DOTResize for Transformer compression reframes width reduction as a discrete optimal transport problem, targeting neuron-level redundancies and merging similar neurons without discarding information. Given a neural layer with hidden-width $d_{\rm orig}$ , the goal is to reduce the width to $d_{\rm new} < d_{\rm orig}$ by merging the entire neuron inventory onto a smaller basis. The set of original neurons is treated as a discrete 'source' distribution, and a chosen subset (e.g., neurons with highest mean $\ell_2$ -activations) forms the 'target' distribution.
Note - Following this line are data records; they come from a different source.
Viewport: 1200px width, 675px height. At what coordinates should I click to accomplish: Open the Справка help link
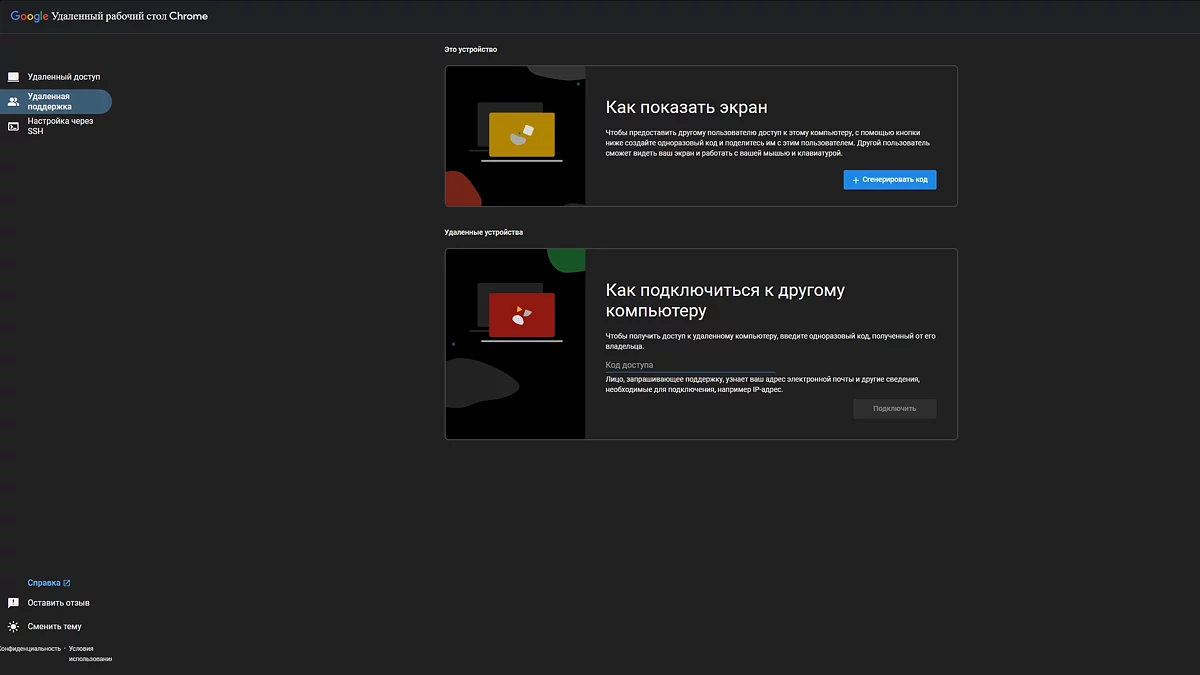(x=44, y=583)
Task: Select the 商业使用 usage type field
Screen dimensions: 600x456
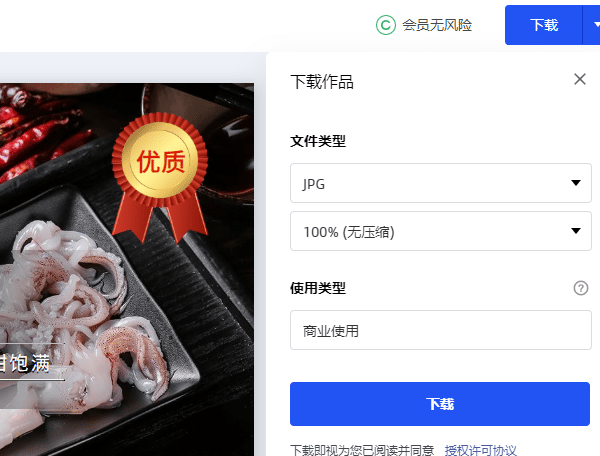Action: click(441, 330)
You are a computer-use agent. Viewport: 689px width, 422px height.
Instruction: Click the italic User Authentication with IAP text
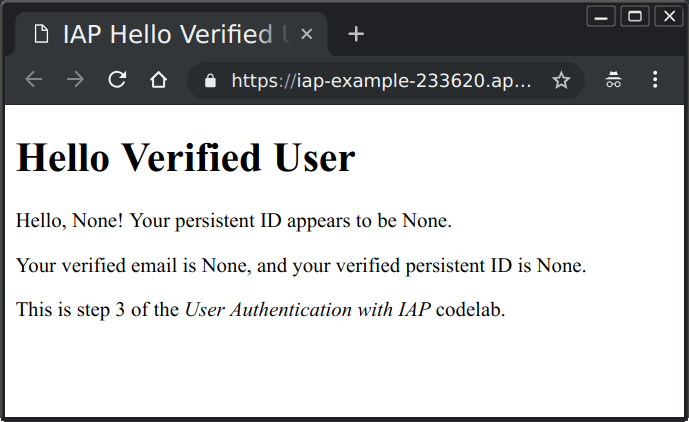(x=308, y=310)
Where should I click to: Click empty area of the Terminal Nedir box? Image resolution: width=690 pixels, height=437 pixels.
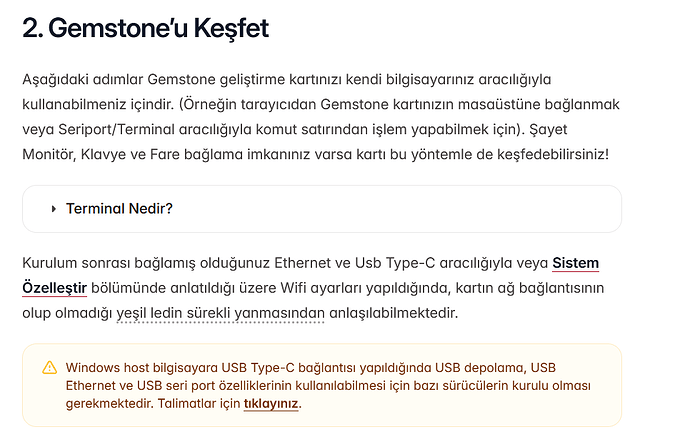(x=400, y=209)
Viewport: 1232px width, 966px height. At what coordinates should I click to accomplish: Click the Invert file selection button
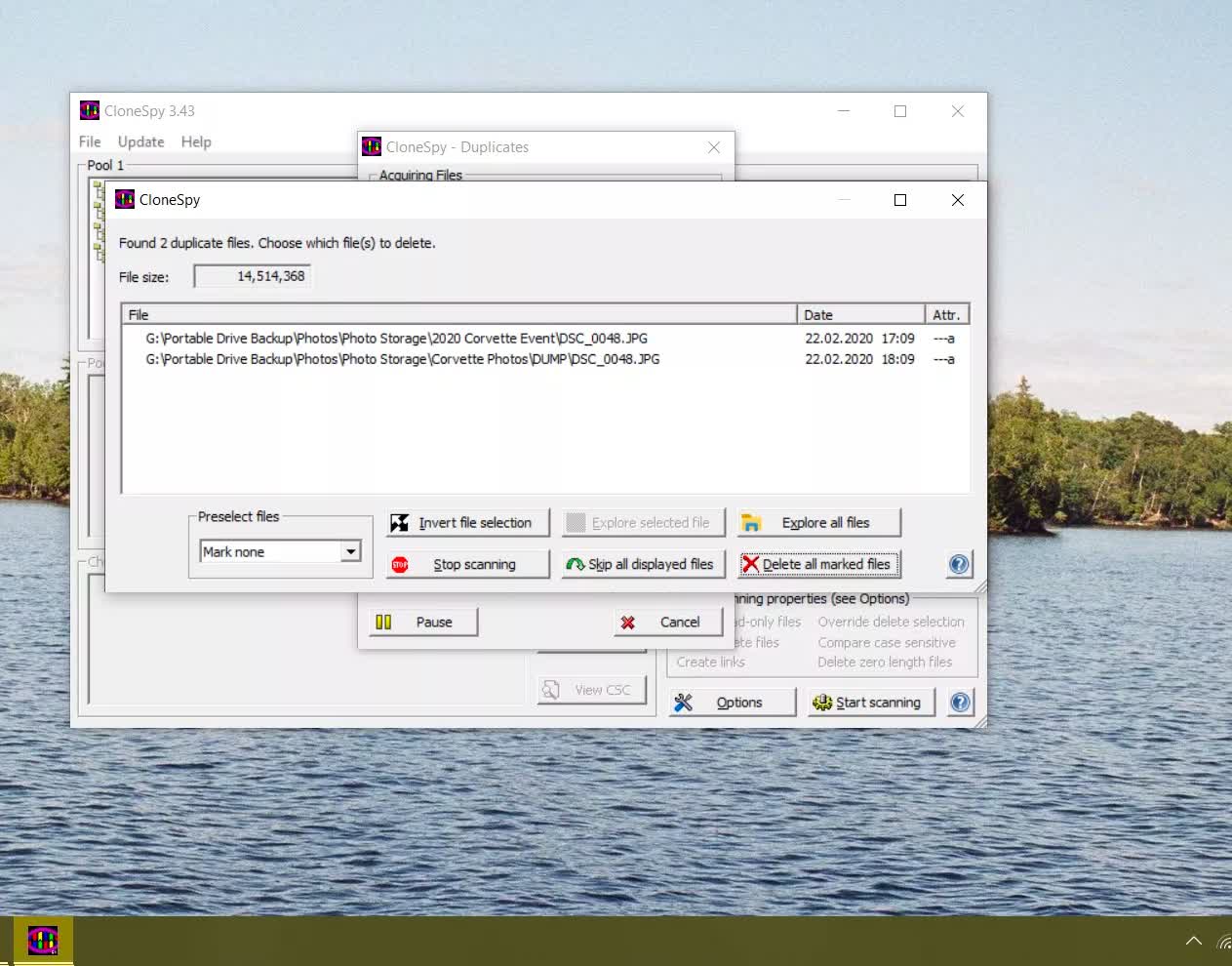pos(468,523)
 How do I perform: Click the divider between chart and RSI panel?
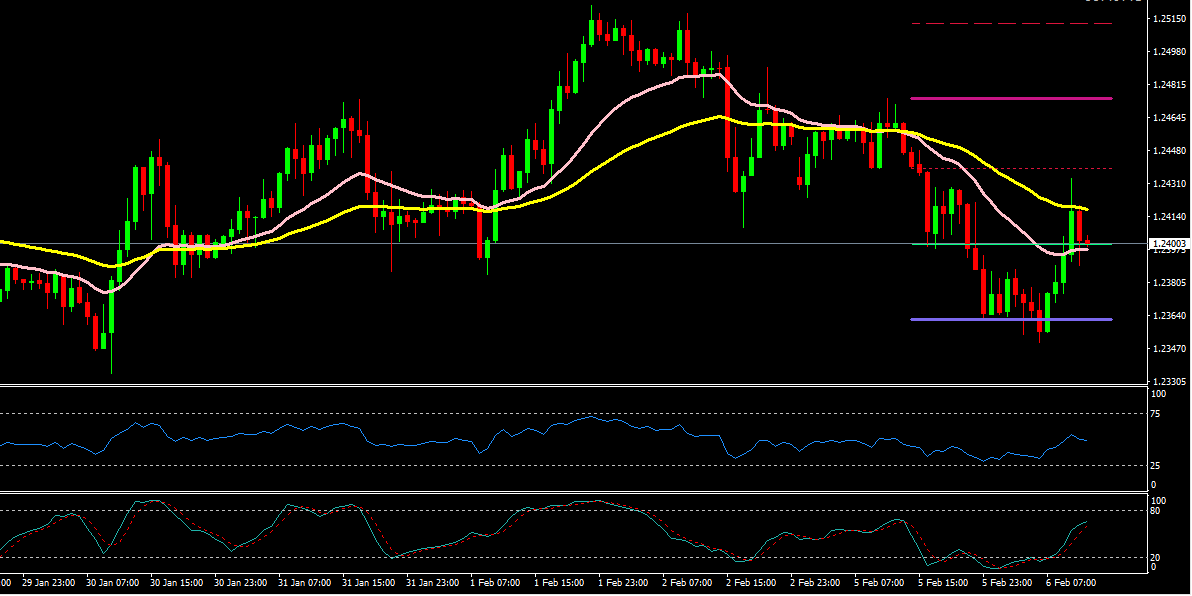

The method utilizes calibration data to gather activations $X \in \mathbb{R}^{t \times d_{\rm orig}}$ and constructs a ground-cost matrix $C_{i,j} = \| x_i - (X_S)_j \|_1$ , where $S$ is the target neuron index set.

The unregularized discrete OT problem seeks a transport plan $T \in \mathbb{R}_+^{d_{\rm orig} \times d_{\rm new}}$ , minimizing $\langle T, C \rangle$ under marginal constraints defined by the source and target distributions. Empirically, entropic regularization (Sinkhorn) is introduced,

$T^* = \arg\min_{T \geq 0, T1=b, T^T1=a} \langle T, C \rangle - \lambda H(T)$

where $H(T)$ denotes entropy and $\lambda$ regulates 'softness' versus sparsity. Practical integration with linear weight matrices requires rescaling of $T$ so its rows sum to one.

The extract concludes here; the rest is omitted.